**EXERCISE BRIEF**
Pull out the text of every item below word for word, leaving out the pictures.

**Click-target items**
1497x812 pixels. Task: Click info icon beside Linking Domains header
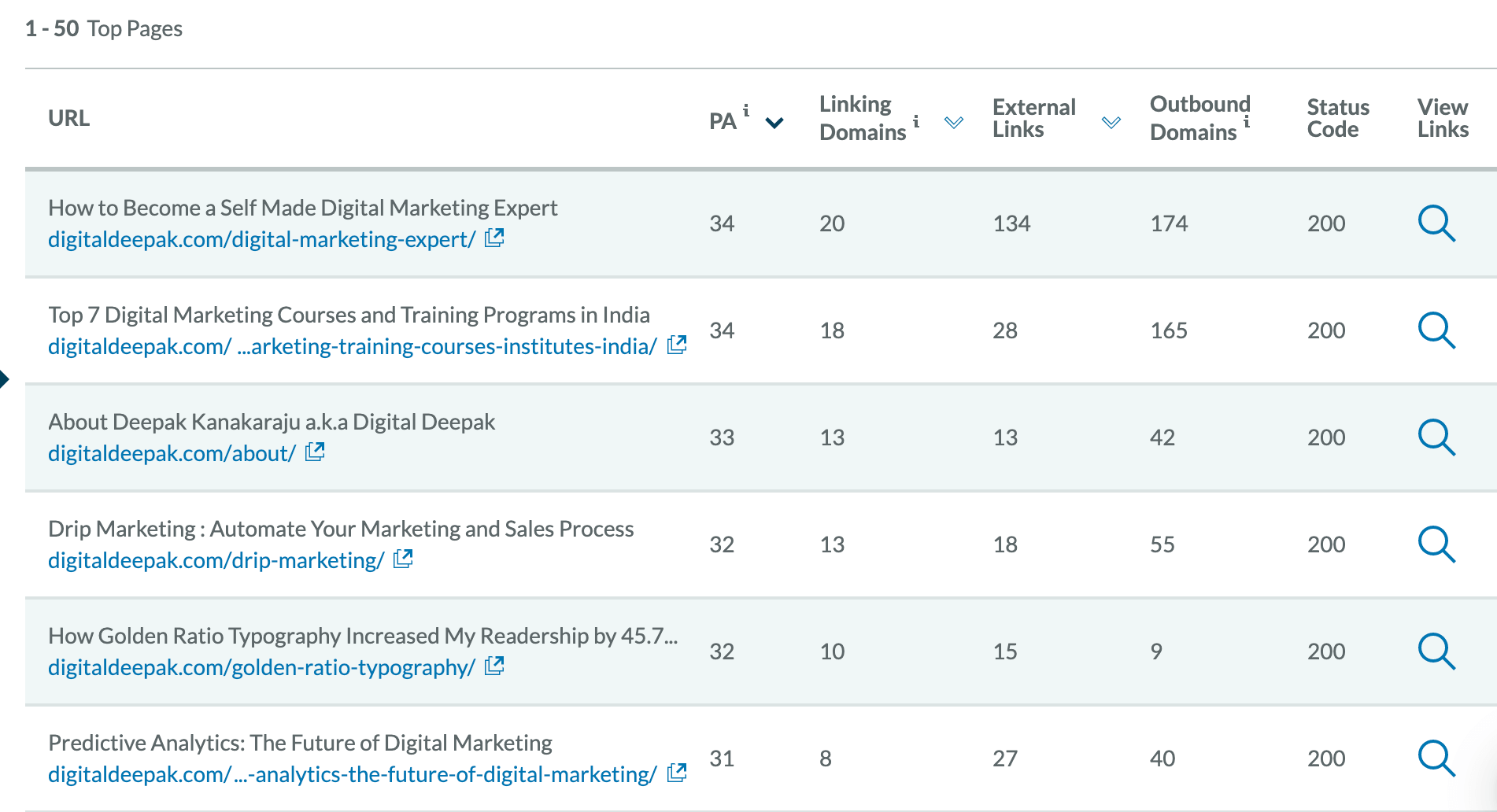coord(916,121)
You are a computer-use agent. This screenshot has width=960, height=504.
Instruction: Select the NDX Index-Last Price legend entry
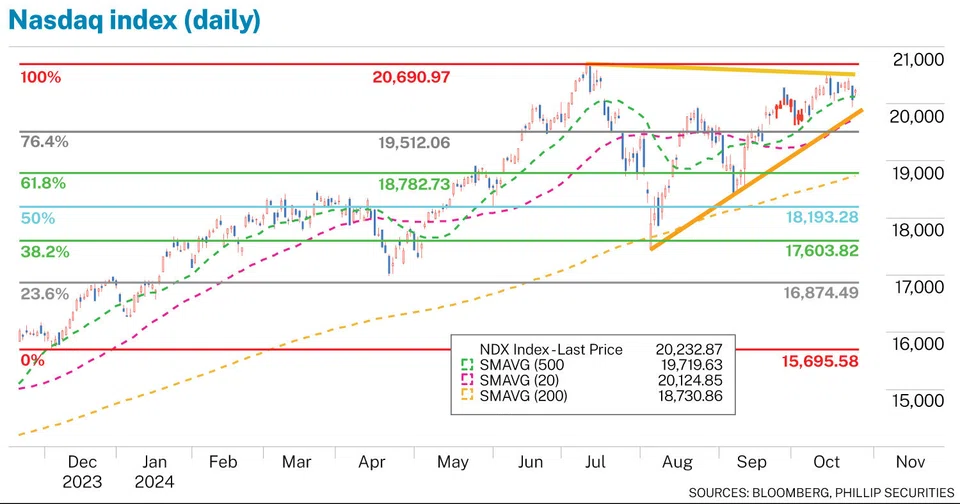(552, 350)

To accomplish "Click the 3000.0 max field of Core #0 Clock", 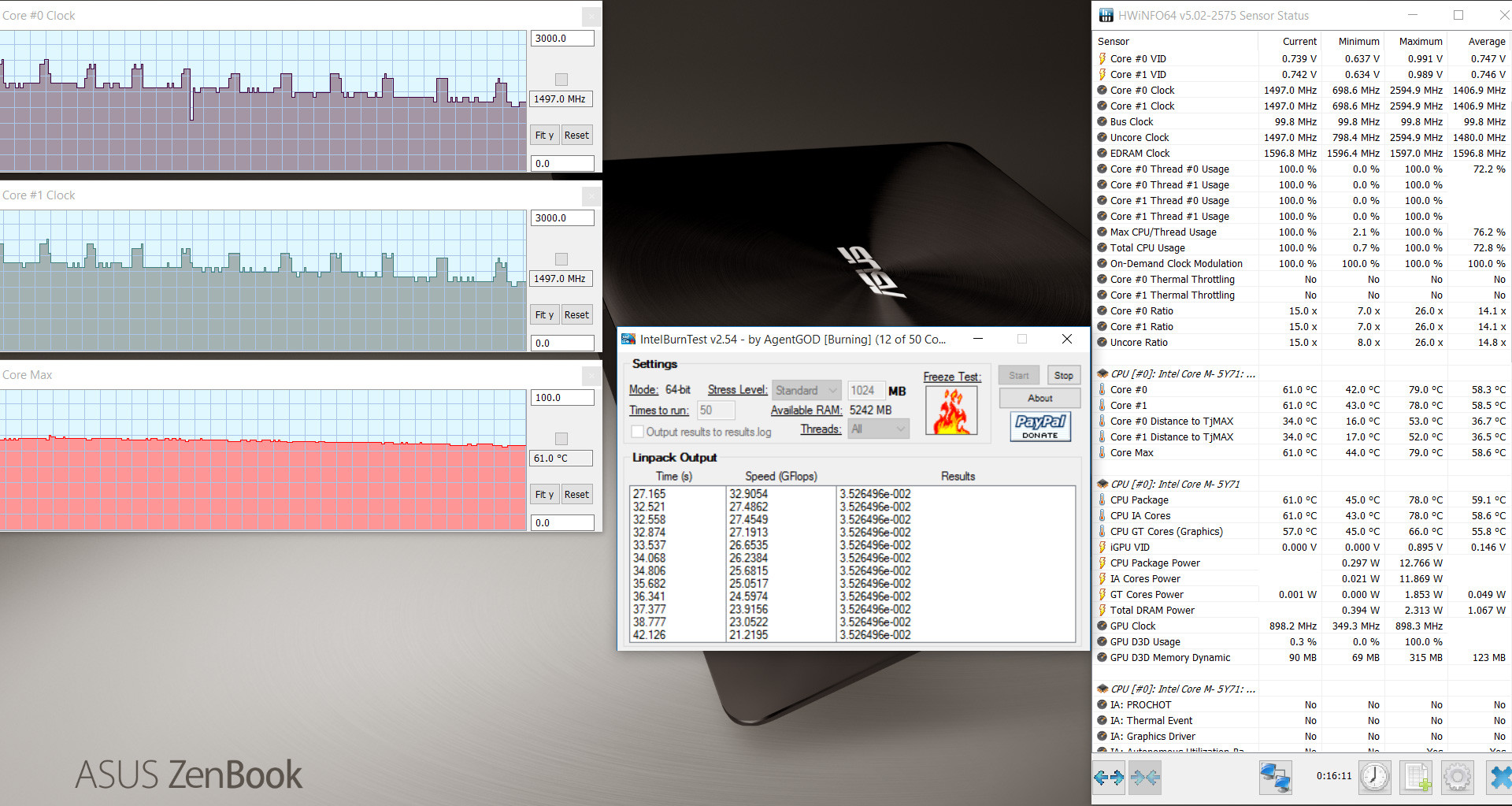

**TASK ANSWER**
1497x812 pixels. Task: Click info icon beside Linking Domains header
coord(916,121)
You are a computer-use agent. This screenshot has width=960, height=504.
Instruction: Select the NDX Index-Last Price legend entry
(552, 350)

To accomplish "Click the 3000.0 max field of Core #0 Clock", 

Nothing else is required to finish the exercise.